The town of Oświęcim – today in Poland – has been called by different names, in different languages, at different times. Though it has a long and varied history, the town is known for one thing: Auschwitz. Yet for centuries prior to World War II, Jews and non-Jews lived side by side in Oświęcim and called it home. Join Shiri B. Sandler, U.S. Director the Auschwitz Jewish Center in Oświęcim, Poland, to gain insights into the history of the formerly Jewish town that has become known as the symbol of the Holocaust.

 

 

Shiri Sandler runs the AJC’s programming for American students, including Holocaust and ethics programming for US military students. Formerly Shiri was the Manager of International Programs at the Museum, where, in addition to being the liaison for the Auschwitz Jewish Center, she coordinated the Fellowships at Auschwitz for the Study of Professional Ethics, a series of ethics programs for law, medical, business, seminary, and journalism students. Shiri received a Master’s degree in Modern European History from Brown University and her bachelor’s degree from Cornell University.

 

Image:

Marta Swiderska (left) and Olga Pressler (right), 1934, Oświęcim. Collection of the Auschwitz Jewish Center.


Jan 18th

The Sephardic Atlantic: Mendes I. Cohen and the Story of Early American Jewry

 

Speaker Dr. Ronnie Perelis, Yeshiva University

 

Sunday, January 18th at 12 p.m.

 

Included with Museum Admission

 
Before there were thriving Jewish communities in cities such as Baltimore, Philadelphia, New York, Charleston and Savannah, most Jews in the Americas lived in the Caribbean. They were part of a dynamic Sephardic network of trade and culture which connected major metropolitan centers such as Amsterdam and London to colonial ports such as Curacao and Kingston.
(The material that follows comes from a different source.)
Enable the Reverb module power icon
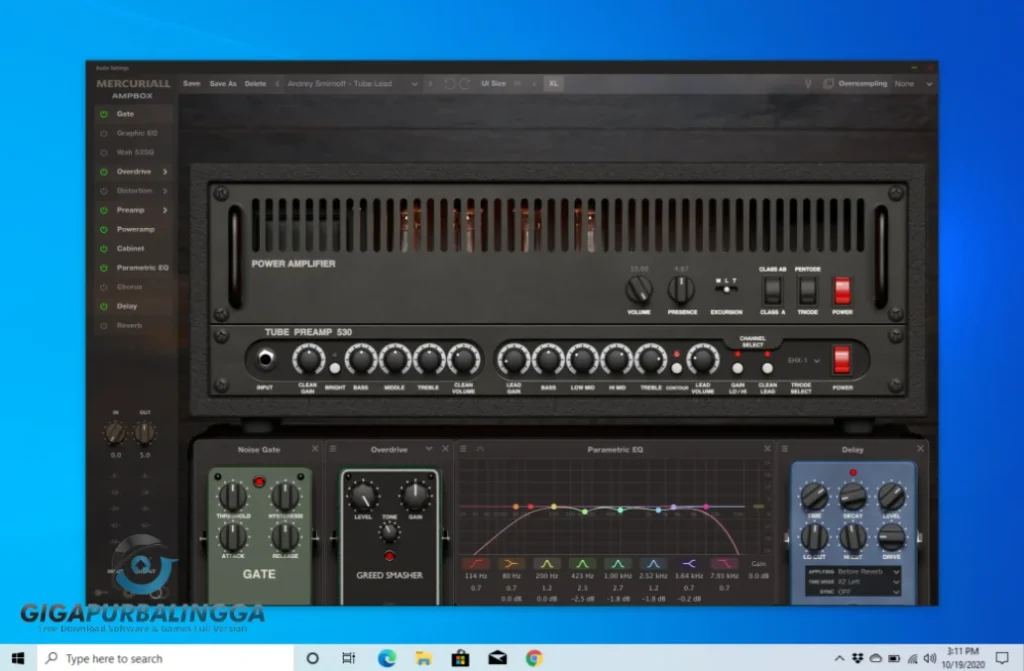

The first American Jews were connected through their Atlantic connections. We will explore how early American Jews such as Mendes I. Cohen were a part of this global Jewish community.

 

 

Ronnie Perelis is the Chief Rabbi Dr. Isaac Abraham and Jelena (Rachel) Alcalay Chair and Assistant Professor of Sephardic Studies at the Bernard Revel Graduate School of Jewish Studies of Yeshiva University. His research explores the connections between Iberian and Jewish culture during the medieval and early modern periods.